Saturday, March 27, 2021

Tests without code knowledge are waste

I start with an outrageous claim: "Software tests made without knowledge of the code are waste."

Now, let me back that claim up with an example - a calculator applet which you can actually use:

Calculator

Have fun, play around with this little applet ... it works if your JS is enabled!

Now let us create a test strategy for this applet:

Black Box test strategy

Let's discuss how you would test this, by going into the list of features this applet offers:
  • Basic maths: Addition, Subtraction, Multiplication, Division
  • Parentheses and nested parentheses
  • Comparisons: Less, Equal, Greater ...
  • Advanced maths: Exponents, Square Root, Logarithm, Maximum, Minimum, Rounding (prefixed by "Math.")
  • Trigonometry: Sinus, Cosinus, Tangens, Arc-Functions (also prefixed)
  • Variables: defining, referencing, modifying
  • Nested functions: combining any set of aforementioned functionality
  • And a few more ...
Wow - I'm sure you can already see where our test case catalogue is going with minimal coverage, and we haven't even considered edge cases or negative tests yet!


How many things could go wrong in this thing? Twenty, thirty? Fifty? A thousand?
How many tests would provide an appropriate test coverage? Five, ten, a hundred?
How much effort is required for all this testing? 

Would it shock you if I said ...

All those tests are a waste of time!

Frankly speaking, I would test this entire thing with a single test case, because everything beyond that is just waste. 
I am confident that I can do that because I know the code:


  <div class="row">
	<div class="card"
             style="margin-top:1rem;
                        margin-left:2rem;
                        margin-right:2rem; width: 18rem;
                        box-shadow: 4px 4px 4px 1px rgba(0, 0, 0, 0.2);">
	  <b class="card-header text-center bg-primary text-light">
            Calculator</b>
	  <div class="card-body">
	  	<textarea class="form-control"
                          id="calc_input"
                          rows="1" cols="20"
                          style="text-align: right;"
		          oninput="output.innerHTML = eval(this.value)"
                          ></textarea>
	  </div>
	  <div class="card-footer text-right">
		  <b id="output">0</b>
	  </div>
	</div>
  </div>
  
Yes, you see this right. The entire code is just look-and-feel. There is only a single executable statement: "eval(this.value)", so we don't have a truckload of branch, path, line, statement coverage and whatnotever that we need to cover:
All relevant failure opportunities are already covered by JavaScript's own tests for its own eval() function, so why would we want to test it again? 

The actual failure scenarios

Seriously, this code has only the following opportunities for failure:
  • Javascript not working (in this case, no test case will run anyways)
  • Accidentally renaming the "output" field (in this case, all tests will fail anyways)
  • User Input error (not processed)
  • Users not knowing how to use certain functions
    (which is a UX issue ... but how relevant?)
Without knowing the code, I need to test an entire catalogue of test cases.
Knowing and understanding the code, I would  reduce the entire test to a single Gherkin spec:

The only relevant test

Given: I see the calculator
When: I type "1+0".
Then: I see "1" as computation result.

So why wouldn't we want to test anything else?
Because: the way the code is written, if this test passes, then all other tests we could think of would also pass.

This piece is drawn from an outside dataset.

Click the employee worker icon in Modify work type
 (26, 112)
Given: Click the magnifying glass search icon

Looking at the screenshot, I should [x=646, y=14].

But why not write further tests?

A classical BDD/TDD approach would mandate us to incrementally define all application behaviours, create a failing test for each, then add passing code, then refactor the application. 
If we would do this poorly, we would really end up creating hundreds of tests and writing explicit code to pass each of them - and that's actually a problem with incremental design unaware of the big picture!

The point is that we wrote the minimum required code to meet the specified functionality right from the start: code that has only a single failure opportunity (not being executed) - and after having this code in place, there's no way we can write another failing test that meets the feature specifications!


And that's why a close discussion between testers and developers is essential in figuring out which tests are worthwhile and which aren't.

Wednesday, March 24, 2021

The only constant is change

A classic response towards change failures in traditional organizations, most notably, Software Release failures, is "Then make changes less often." This gives a good feeling that for a prolonged period of time, things will be predictable and stable. Unfortunately, it's a local optimization issue that actually makes things worse in the long term. Why do we think like that, and why is that thought a problem?



The gut reaction

Let's say that a change just failed. This is an uncomfortable event. Naturally, we don't like discomfort. The easiest way to deal with discomfort is to postpone the re-occurrence of the uncomfortable event into the future. In software development, we do this by postponing the next release as far as possible.

This provides an immediate short-term effect on our psyche: We have just achieved certainty that until the next release happens, there will be no further discomfort, and thus we have reduced immediate stress by postponing it.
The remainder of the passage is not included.